Rencana akuisisi tersebut merupakan tindak lanjut dari rapat terbatas (ratas) Presiden bersama Gubernur DKI, Jawa Barat dan Banten pada tanggal 8 Januari 2019.
Dalam konteks tersebut, Deddy menjelaskan, hasil ratas presiden adalah bukan sebuah produk hukum.
“Bila produk hukum wajib dilaksanakan, namun dalam hasil ratas tersebut ada beberapa arahan presiden berupa wacana-wacana kreatif untuk pengelolaan transportasi terpadu yang dikelola terpusat,” ujarnya.
Dalam ratas tersebut ada dua pilihan, hal tersebut dinilai sebagai “permisalan” yakni memberikan saham mayoritas di PT KCI kepada Pemprov DKI Jakarta atau dengan membentuk joint venture antara PT Kereta Api Indonesia (KAI) dengan Pemprov DKI Jakarta mengenai pengelolaan stasiun.
Sebenarnya telah dipilih dengan joint venture (JV) atau usaha patungan antara MRTJ dan KCI dengan membentuk PT Multimoda Integrasi Transportasi Jabodetabek (MITJ).
Namun akhirnya Pemprov DKI melalui MRTJ umumkan akan akuisisi saham mayoritas KAI di KCI sebesar 51 persen.
“Kenyataan ini, artinya Pemprov DKI mau semuanya, dua-duanya pilihan diambil, mau saham mayoritas KCI dan mau JV,” ujar Deddy.

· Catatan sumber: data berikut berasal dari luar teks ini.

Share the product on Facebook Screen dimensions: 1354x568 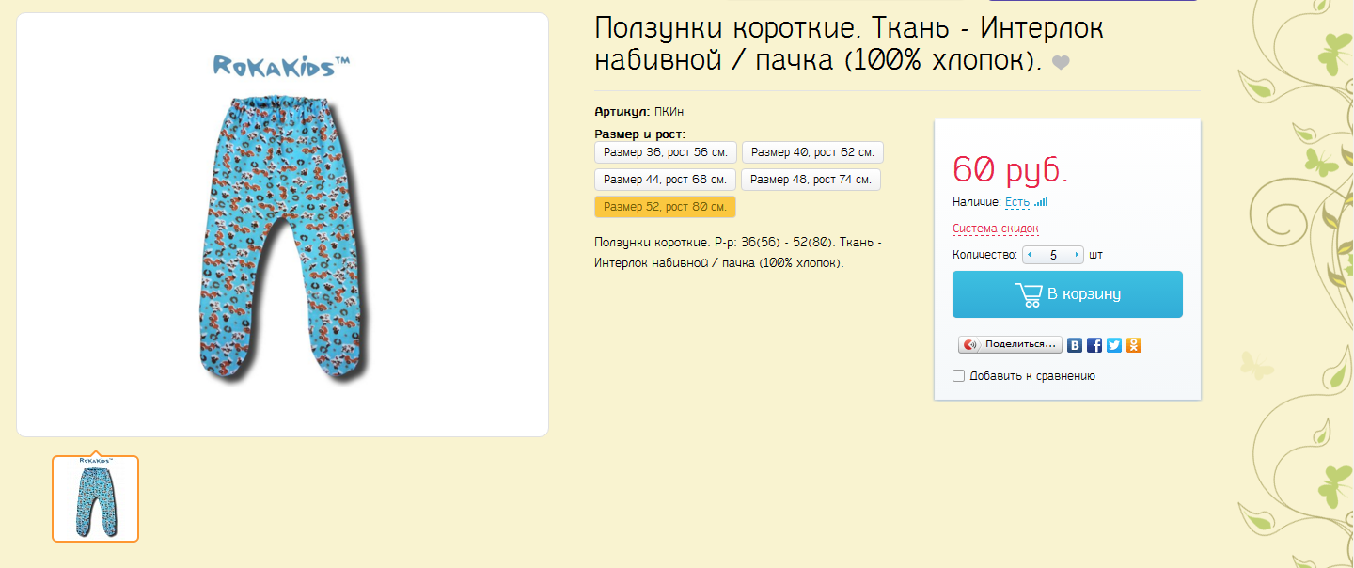click(1094, 345)
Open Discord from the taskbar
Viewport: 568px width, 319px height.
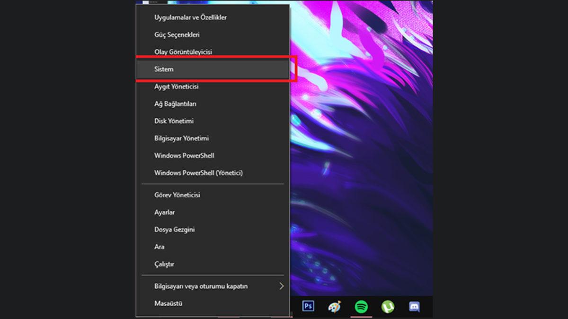(414, 307)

Deddy menilai belum ada kajian yang menyatakan dengan akuisisi tersebut pasti ada peningkatan peralihan (shifting) ke angkutan umum atau bakal ada perbaikan pelayanan.

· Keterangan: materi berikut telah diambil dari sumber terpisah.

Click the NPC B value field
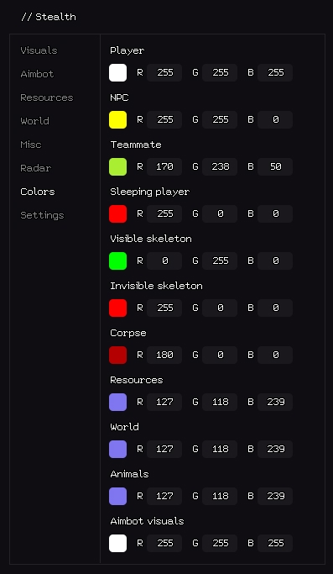 pyautogui.click(x=275, y=119)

“Apakah ada jaminan setelah akuisisi saham KCI akan ada penambahan penumpang dari satu juta per hari, menjadi dua hingga empat juta per hari, apakah ada perbaikan pelayanan AC KRL selalu dingin, perjalanan KRL akan selalu tepat waktu, ada pergantian sarana/prasarana KRL dan lain-lain. Kita masih belum paham maksud dari pembelian saham mayoritas KCI tersebut untuk perbaikan layanan KRL commuter line (CL) atau untuk kepentingan yang lain,” katanya.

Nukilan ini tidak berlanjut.